Description of the task.
Write out exactly the lines from the line that contains "Screen dimensions: 2220x1652" through the final line of the listing below, and no others.

Records for this exercise.
----------

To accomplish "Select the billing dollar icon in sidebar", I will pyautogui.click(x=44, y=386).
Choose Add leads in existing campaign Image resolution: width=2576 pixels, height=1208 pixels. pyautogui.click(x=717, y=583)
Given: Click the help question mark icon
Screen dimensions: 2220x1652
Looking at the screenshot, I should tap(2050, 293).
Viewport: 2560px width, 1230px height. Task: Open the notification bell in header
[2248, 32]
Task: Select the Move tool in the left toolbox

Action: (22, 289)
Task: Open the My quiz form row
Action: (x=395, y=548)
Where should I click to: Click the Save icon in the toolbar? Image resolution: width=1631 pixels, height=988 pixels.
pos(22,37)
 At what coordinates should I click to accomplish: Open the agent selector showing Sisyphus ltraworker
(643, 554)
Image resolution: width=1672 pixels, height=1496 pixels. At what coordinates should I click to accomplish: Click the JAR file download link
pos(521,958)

----------

Answer to the problem.
Screen dimensions: 2220x1652
Looking at the screenshot, I should tap(2050, 293).
Viewport: 2560px width, 1230px height. Task: Open the notification bell in header
[2248, 32]
Task: Select the Move tool in the left toolbox

Action: (22, 289)
Task: Open the My quiz form row
Action: (x=395, y=548)
Where should I click to: Click the Save icon in the toolbar? Image resolution: width=1631 pixels, height=988 pixels.
pos(22,37)
 At what coordinates should I click to accomplish: Open the agent selector showing Sisyphus ltraworker
(643, 554)
Image resolution: width=1672 pixels, height=1496 pixels. At what coordinates should I click to accomplish: Click the JAR file download link
pos(521,958)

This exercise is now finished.